For example, the nominees proposed as true authors went to university. After the case was made for Francis Bacon, other names surfaced. Christopher Marlowe was offered in an 1895 novel by American Wilbur Gleason Zeigler. The fact that he had died in a pub brawl in 1593 did not deter the theory, which stretched to the point that Marlowe was a spy who faked his own death and went to Italy (which is why many Shakespeare plays are set there). To this day, the Hoffman Prize is awarded each year for the best essay about Marlowe as the actual author of the plays or about his relationship to Shakespeare.
Edward de Vere came into the picture in 1920, suggested by J. Thomas Looney. As Earl of Oxford it would not have been respectable for him to write for the theater, but such was his love and skill that he wrote under the name Shakespeare. Charlton and Dorothy Ogburn took up this argument in their book: This star of England (1952) and subsequent generations of Oxfordians.
The question of cooperation has also been well studied. A common practice at the time, there is evidence that Shakespeare had worked with other people on some of his plays, including with John Fletcher for Henry VIII, The Two Noble Relatives and the lost work Cardeniothus it has been argued that he was never the sole author of a work.

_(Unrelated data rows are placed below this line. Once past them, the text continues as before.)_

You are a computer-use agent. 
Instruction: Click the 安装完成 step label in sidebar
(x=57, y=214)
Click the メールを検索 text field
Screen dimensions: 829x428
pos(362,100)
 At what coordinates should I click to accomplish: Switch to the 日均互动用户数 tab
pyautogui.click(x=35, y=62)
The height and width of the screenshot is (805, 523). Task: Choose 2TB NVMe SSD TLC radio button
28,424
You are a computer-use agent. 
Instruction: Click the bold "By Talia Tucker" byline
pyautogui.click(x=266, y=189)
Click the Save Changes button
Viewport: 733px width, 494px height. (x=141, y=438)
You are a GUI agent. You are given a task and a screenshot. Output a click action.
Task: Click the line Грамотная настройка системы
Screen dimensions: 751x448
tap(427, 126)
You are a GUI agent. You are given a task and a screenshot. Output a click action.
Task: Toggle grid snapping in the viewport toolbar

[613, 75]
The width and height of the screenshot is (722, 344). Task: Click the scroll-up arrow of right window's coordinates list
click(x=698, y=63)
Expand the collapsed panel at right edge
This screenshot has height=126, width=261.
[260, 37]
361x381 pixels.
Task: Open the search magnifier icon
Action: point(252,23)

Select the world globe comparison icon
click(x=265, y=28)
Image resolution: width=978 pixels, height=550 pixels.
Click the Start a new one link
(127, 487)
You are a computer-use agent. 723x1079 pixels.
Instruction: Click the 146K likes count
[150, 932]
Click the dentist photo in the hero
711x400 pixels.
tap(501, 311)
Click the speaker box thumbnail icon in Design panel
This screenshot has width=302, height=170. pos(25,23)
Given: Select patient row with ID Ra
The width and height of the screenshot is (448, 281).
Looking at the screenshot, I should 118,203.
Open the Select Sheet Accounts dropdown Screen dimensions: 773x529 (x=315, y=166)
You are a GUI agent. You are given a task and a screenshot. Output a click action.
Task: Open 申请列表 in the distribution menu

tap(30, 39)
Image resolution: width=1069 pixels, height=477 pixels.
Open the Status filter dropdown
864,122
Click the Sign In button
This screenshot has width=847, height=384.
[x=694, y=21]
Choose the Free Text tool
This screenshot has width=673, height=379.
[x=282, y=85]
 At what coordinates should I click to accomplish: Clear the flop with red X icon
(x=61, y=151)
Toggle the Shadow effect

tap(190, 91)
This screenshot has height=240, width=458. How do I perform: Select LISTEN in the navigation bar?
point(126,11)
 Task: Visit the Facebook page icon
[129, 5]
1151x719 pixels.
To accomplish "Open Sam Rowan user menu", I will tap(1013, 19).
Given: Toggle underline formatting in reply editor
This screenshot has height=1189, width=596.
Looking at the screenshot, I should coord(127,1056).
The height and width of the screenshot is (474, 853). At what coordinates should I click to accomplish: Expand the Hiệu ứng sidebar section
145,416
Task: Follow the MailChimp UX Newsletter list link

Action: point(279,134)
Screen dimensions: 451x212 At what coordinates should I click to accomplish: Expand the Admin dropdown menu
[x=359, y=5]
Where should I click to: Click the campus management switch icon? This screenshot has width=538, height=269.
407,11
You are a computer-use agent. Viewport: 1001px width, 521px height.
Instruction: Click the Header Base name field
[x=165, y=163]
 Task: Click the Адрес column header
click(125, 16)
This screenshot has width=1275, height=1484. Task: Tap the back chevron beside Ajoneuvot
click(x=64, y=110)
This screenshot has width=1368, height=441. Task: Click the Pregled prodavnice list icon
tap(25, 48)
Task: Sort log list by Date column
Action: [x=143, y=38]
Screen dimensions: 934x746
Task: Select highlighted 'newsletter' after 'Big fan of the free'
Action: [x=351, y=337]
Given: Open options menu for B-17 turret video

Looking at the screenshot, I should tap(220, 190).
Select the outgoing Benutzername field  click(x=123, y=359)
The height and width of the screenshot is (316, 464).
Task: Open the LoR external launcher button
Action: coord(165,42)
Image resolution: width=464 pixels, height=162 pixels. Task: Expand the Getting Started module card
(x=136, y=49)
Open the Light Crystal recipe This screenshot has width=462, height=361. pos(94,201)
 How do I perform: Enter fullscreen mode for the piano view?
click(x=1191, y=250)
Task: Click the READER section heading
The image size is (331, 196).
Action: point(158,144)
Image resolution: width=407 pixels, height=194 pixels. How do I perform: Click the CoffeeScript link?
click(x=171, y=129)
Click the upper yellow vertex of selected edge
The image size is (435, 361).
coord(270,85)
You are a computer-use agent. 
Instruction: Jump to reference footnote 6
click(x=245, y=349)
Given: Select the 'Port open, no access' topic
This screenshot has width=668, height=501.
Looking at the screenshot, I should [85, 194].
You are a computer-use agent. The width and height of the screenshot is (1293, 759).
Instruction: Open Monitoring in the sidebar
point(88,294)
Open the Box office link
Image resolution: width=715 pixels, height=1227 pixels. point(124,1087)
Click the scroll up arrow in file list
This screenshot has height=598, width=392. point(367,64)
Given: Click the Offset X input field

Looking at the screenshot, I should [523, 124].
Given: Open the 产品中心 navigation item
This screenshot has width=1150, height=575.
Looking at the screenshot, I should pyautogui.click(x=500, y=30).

“One of the interesting things is the number of lawyers involved in the authorship discussion,” says Dr. Edmondson. “In 1987, three US Supreme Court justices put Shakespeare on trial, so to speak. And in 1988 Lord Justices met at the Inner Temple in London to do something similar. Both have ruled in Shakespeare’s favour, but what amazes me is that it has even come to this.”
The evidence that exposes the conspiracy
In general, it’s a two-pronged approach: the first is to challenge the individual nominees who are proposed in Shakespeare’s place. For example, in 1925 (after Zeigler’s novel), a coroner’s report of Marlowe’s death was discovered. De Vere also died before many of Shakespeare’s plays were written. Although some of the works have proved difficult to date, Dr. Edmondson suggests that it is possible to identify “fashions of the Jacobean playwright” that could not have existed before de Vere’s death in 1604.
The second pillar is the abundance of corroborating evidence that Shakespeare was a major figure in the theater at the time. On the one hand, his name appears on the title pages of his plays; Contemporaries and early drafts of his own coat of arms name him as a dramatist; and of course he was a shareholder of the Globe. In 1598 Francis Mears wrote a list of 12 plays attributed to Shakespeare, while playwright Ben Jonson’s documented conversations with William Drummond in 1618–19 discuss his works in detail.
The funerary monument at Holy Trinity Church depicts Shakespeare holding a quill and reclining on a writing pad, and may have been commissioned during his lifetime, according to research by Lena Cowen Orlin of Georgetown University. That means it was something of a life portrait, suggests Dr. Edmondson before, “because he himself wanted to be remembered for posterity”.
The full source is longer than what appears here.